If you really want to look at this you have to be creative and squint your eyes a little bit. I would look at this and say that this is a big old cup. And like I said, “You’ve got to squint here and use your imagination.” I’m asking for some leeway here, and then this is a handle. Then we get a breakout right here around 80.00, and now we are looking for that kind of move to the upside. That’s on a weekly chart.

The bottom line is this, if you are looking at that pattern, you can’t put a stop just a little bit below there, volatility will kill you on that. But what you could do is, look back here and say, “Okay, well I see this gap in the XHB ( NYSEARCA: XHB ). The low is 79.76, I just got it at 79.20 or so.” I could look at this and say, “I don’t want to buy it today because, by the way, this thing traded it’s probably going down tomorrow. So I will wait to see how far the stock falls, hopefully, it will fall enough to give me a better entry.”

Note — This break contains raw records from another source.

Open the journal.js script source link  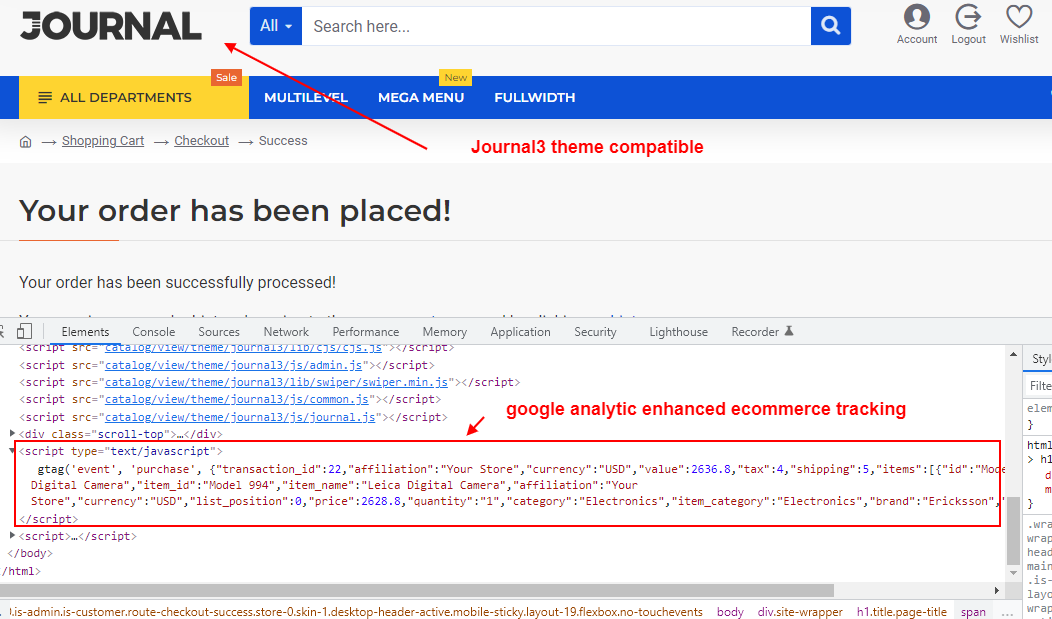point(240,417)
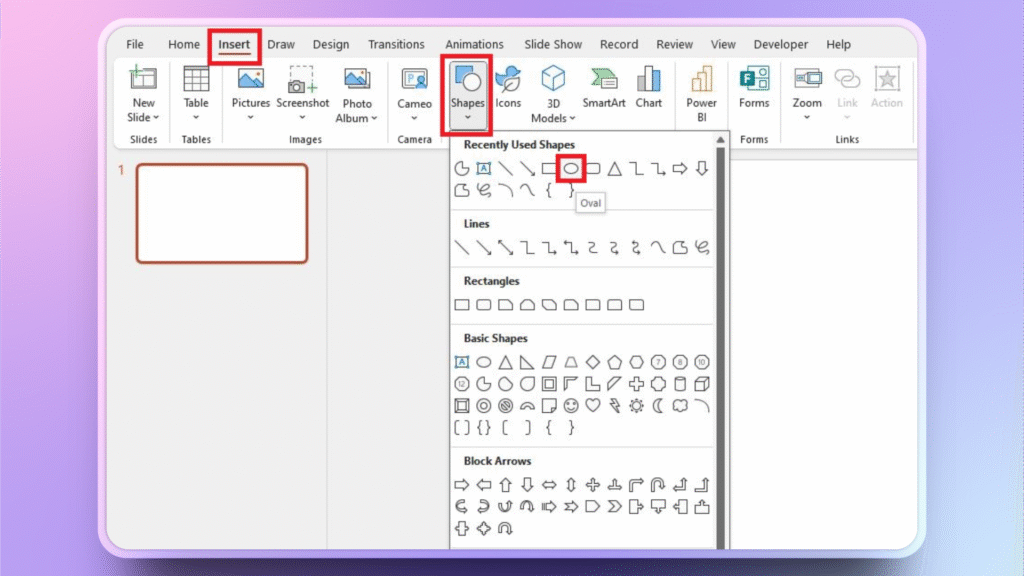Open the Slide Show tab
This screenshot has width=1024, height=576.
point(553,44)
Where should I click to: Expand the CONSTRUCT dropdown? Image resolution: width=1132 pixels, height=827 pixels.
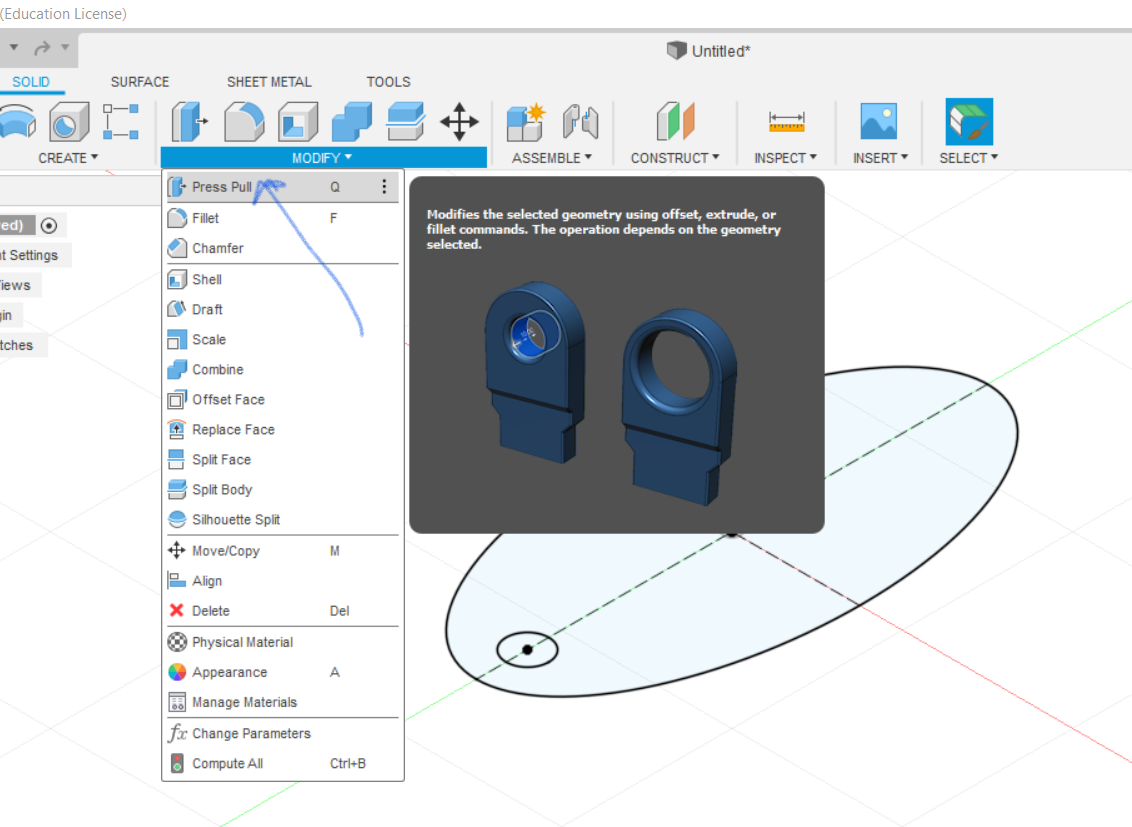click(675, 157)
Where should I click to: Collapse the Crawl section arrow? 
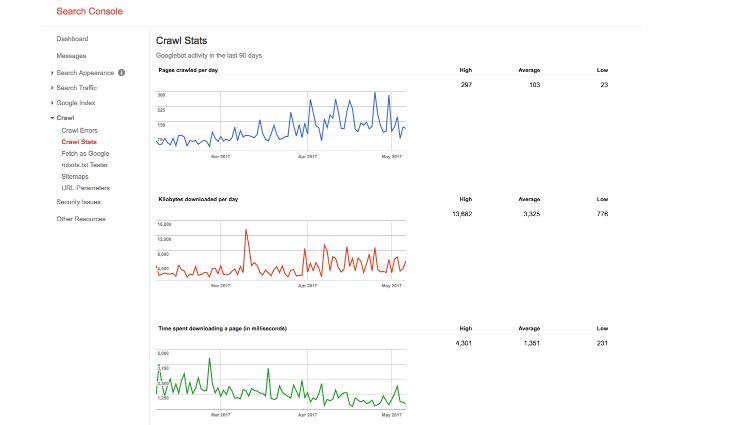click(52, 118)
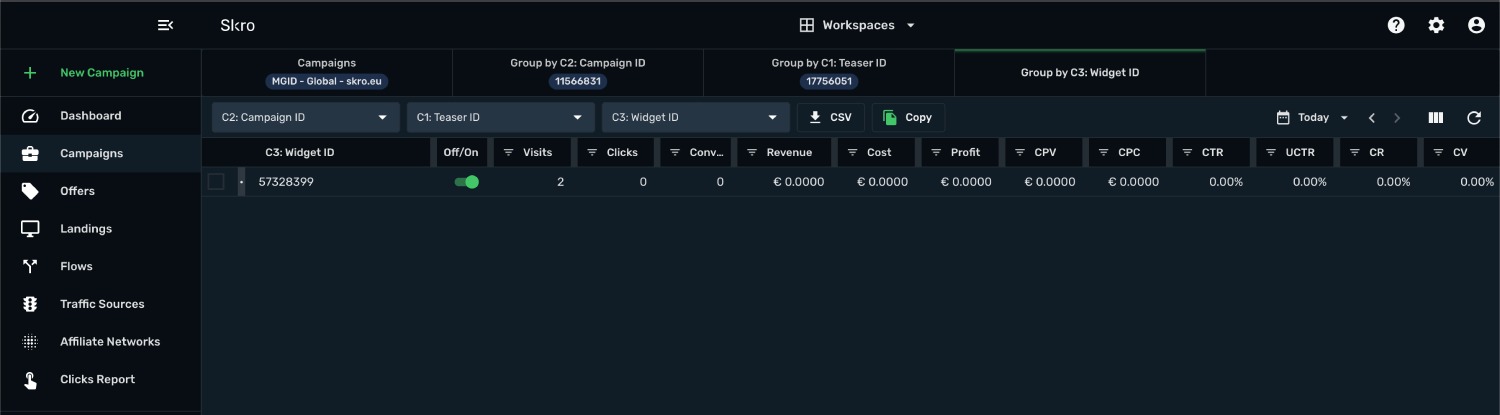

Let’s say it falls to the 8-day EMA, maybe even a little bit below. It shouldn’t matter with respect to where you put your stop. You would put your stop based on the top of this gap here and say, “Okay, as long as the stock holds $80.00 I’m good.” And so the further down this thing goes, as long as it is not just a complete breakdown, where it is a big wide-ranging downdraft on massive volume, which I don’t think is going to happen, I don’t know how it would right now.

But the further this falls and gets closer to, we’ll say 83.00, which would have really been the last good entry, if the stock were to fall back here and give you an entry right around 83.00, now you are taking a risk of less than 5 percent, about 4.5 percent in buying, if the stock comes back down here. That’s what I would look at in the Homebuilding ETF.

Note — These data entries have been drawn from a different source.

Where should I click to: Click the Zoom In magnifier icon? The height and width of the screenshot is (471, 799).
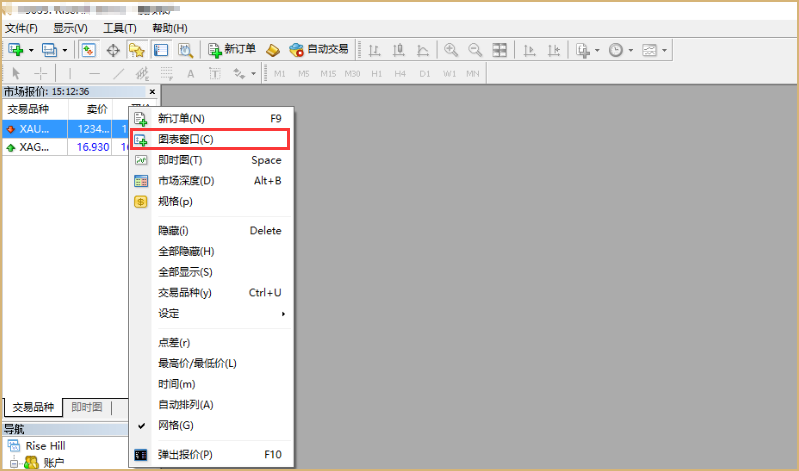click(451, 49)
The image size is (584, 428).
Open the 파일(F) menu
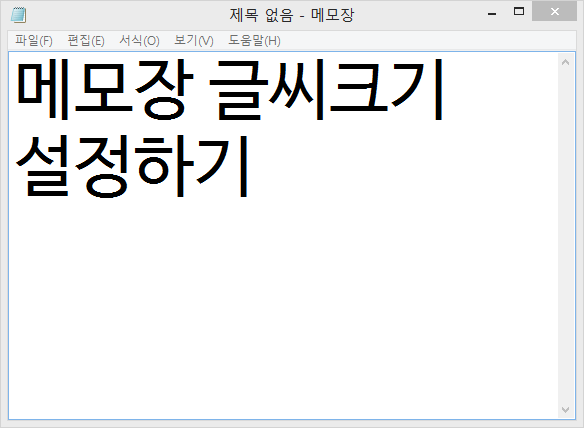click(34, 40)

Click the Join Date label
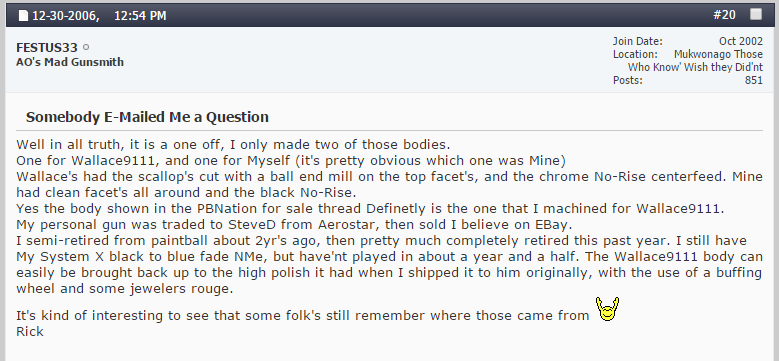point(637,41)
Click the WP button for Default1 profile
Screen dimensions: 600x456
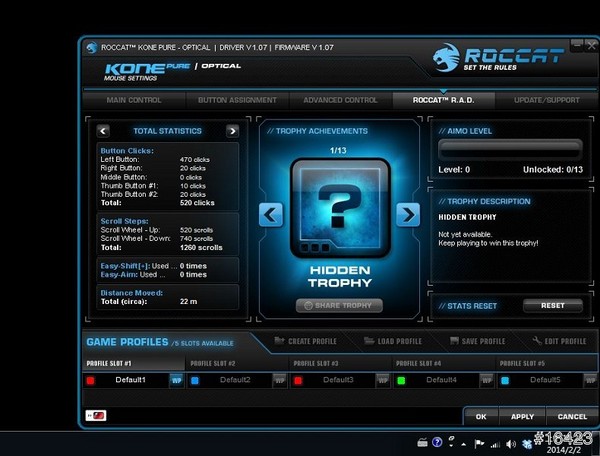176,380
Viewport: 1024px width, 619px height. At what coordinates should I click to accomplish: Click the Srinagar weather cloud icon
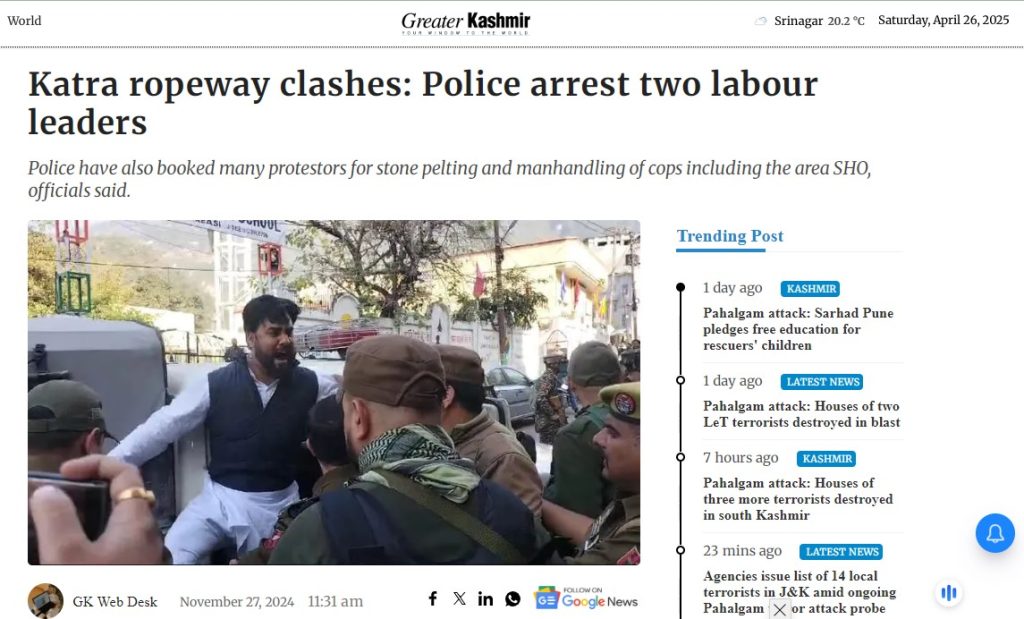click(x=761, y=21)
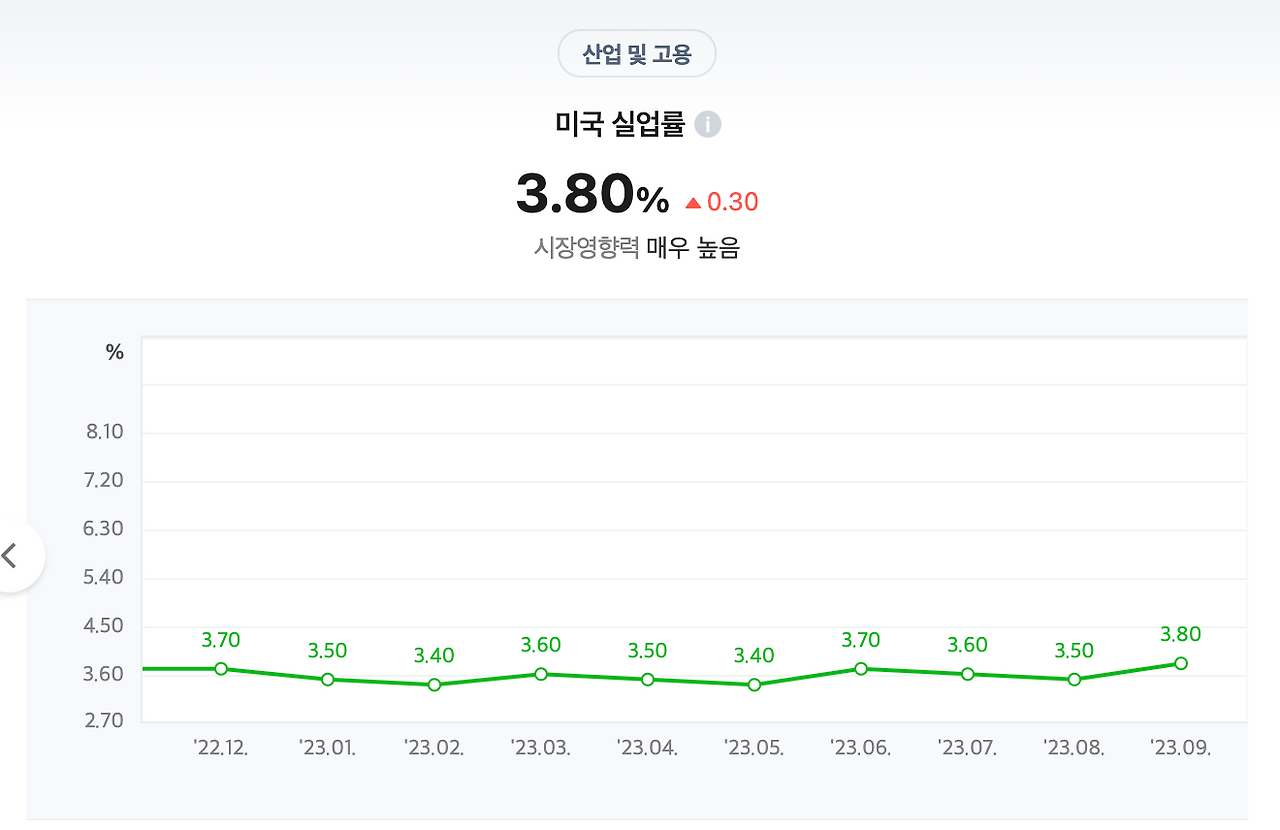Click the '23.03. data point marker
Viewport: 1280px width, 830px height.
[x=540, y=674]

With KBH ( NYSE: KBH ), it used to be Kaufman and Broad, now it’s just KB Home ( NYSE: KBH ), you get a similar situation. Here, the stock did break out above this high once again, just like the other. It looks like it is a one-day reversal, maybe a little bit of a climax high here. So this is another one, again, the pattern is similar but there are a lot of differences as well. If the stock pulls back, down into this cluster here, where it has, obviously, traded before, it kind of puts you right in the mix, so that you are not buying on a breakout that ultimately fails. Because a lot of breakouts have been getting knocked down, most of them have been.

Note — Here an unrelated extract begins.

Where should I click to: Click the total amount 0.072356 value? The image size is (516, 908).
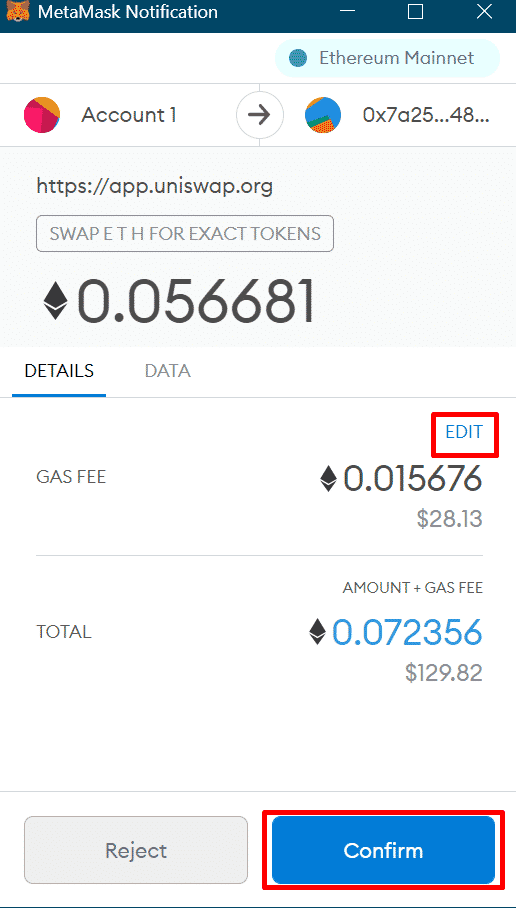coord(407,632)
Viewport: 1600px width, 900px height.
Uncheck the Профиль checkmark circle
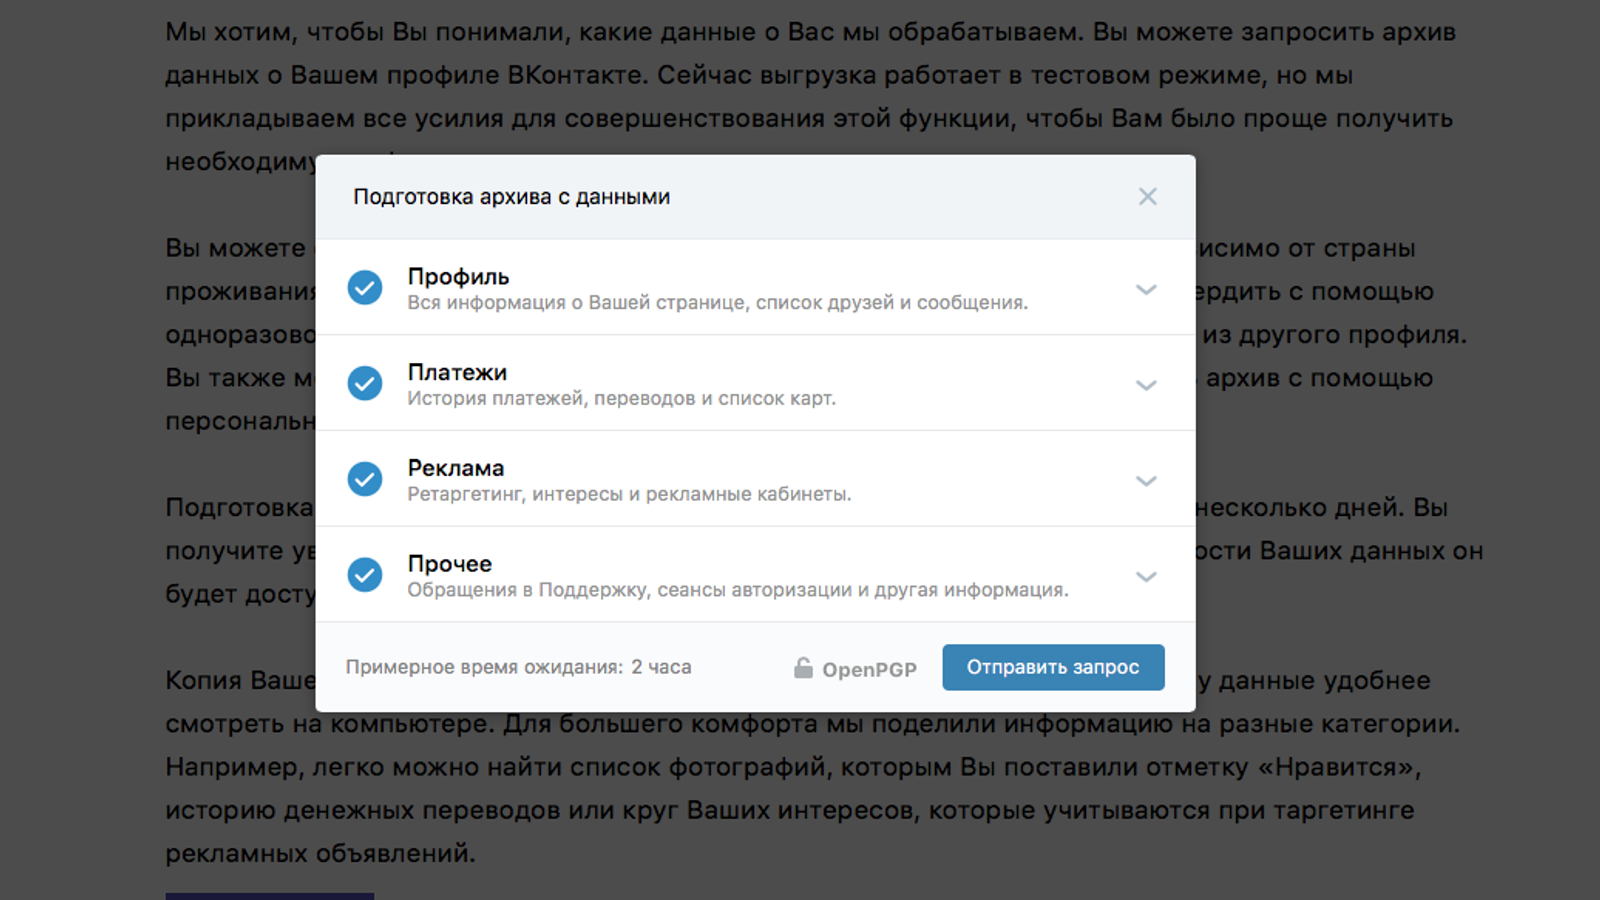point(365,288)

So this is the way you have got to look at it. You have got to say, “Hey, the stock broke out.” Okay, what is that? That’s a sign of strength, that’s a sign of aggressive buying. Otherwise, you are not going to get a stock breaking out. So bam! That sign is there.

That dynamic has been identified. And then when you get a pullback, if the breakout kind of fails, what that tells you is, okay, there is also some supply in there too. But it doesn’t negate the presence of buying interest. It just means that there wasn’t enough, relative to the supply, to keep the stock going. So the stock gets knocked down, listen to me, I’m giving you pearls here, the stock gets knocked down, and what does it get knocked down by? That supply.

Well, once the supply has been absorbed, then that supply is gone. Then it is just a battle between excess demand that still wants the stock and is happy to get it at a lower level, versus excess supply, which is, “Okay, well I didn’t sell it the last time, but if I get any more demand I’ll sell it then.”And so this is the push and pull that makes stock charts look like stock charts.

And if there wasn’t that push and pull, then the market would not exist. You have to have buyers and sellers willing to pay different prices for things, where ultimately though, through the negotiation of microseconds, they come to some kind of a compromise.

So if you can think about any price chart as, literally, a negotiation as well as maybe a tug of war, if you want to go, I’ve got analogies up the wazoo for the market, but let’s just go with those. If that is how you want to look at this stuff then these charts are going to make more sense to you. I hope this does make sense to you and I hope you are patient in waiting for a better opportunity to get into my “Homies”.